Real-world RSS throttling on Slashdot.
Slashdot is the grand-daddy of early adopter websites, and as such has the most-subscribed-to RSS feed in the known universe. (If you look at individual metrics such as the top Bloglines feeds, Slashdot wins handily with over 20,000 subscribers.) Slashdot may have been the first website to actually implement RSS throttling (due to being the first website to need it); the policy states that clients are blocked not by instantaneous polling frequency, but with a sliding hourlong window.
I recently wrote about RSS throttling techniques, and expressed my concern at the scalability of tracking RSS hogs on the server. Slashdot’s Jamie McCarthy has just written a thoughtful response, including details of Slashdot’s implementation.
I’ll grant that our accesslog traffic is pretty I/O intensive. But if you were only talking about logging RSS hits and nothing else, it’d be a piece of cake.
[…]
How many RSS hits can you get in an hour? A hundred thousand? That’s peanuts, especially since each row is fixed size.
Jamie goes on to explain that the access logs are only periodically (every two minutes) sifted into a separate RSS-tracking table, which is then combed for faulty clients. These clients are then blacklisted in a third table (actually a file perused by a PerlAccessHandler) to enforce the block.

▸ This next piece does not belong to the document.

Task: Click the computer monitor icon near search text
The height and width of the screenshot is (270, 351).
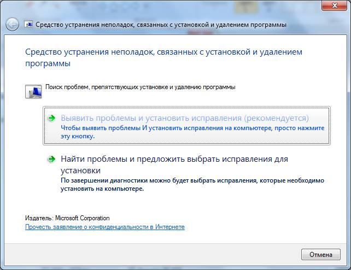Action: pyautogui.click(x=33, y=91)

The point, though, is that these computations are a drop in the bucket because of all the other information Slashdot is collecting about each hit:
Slashdot’s resource requirements are actually a lot higher than this, since we log every hit instead of just RSS, we log the query string, user-agent, and so on — and also because we’ve voluntarily taken on the privacy burden of MD5’ing incoming IP addresses so we don’t know where users are coming from. That makes our IP address field 28 bytes longer than it has to be. But even so, we don’t have performance issues. Slashdot’s secondary table processing takes about 10-15 seconds every 2 minutes.
So if you’re Slashdot, and you’re already spinning your database hard for each HTTP fetch, performing RSS blocking is no big deal. Jamie agrees that it still has issues with IP address uniqueness (and points to this subthread of the recent RSS thread on /. for disgruntled users), but it definitely appears to be a workable stopgap solution for websites with big iron and fast databases.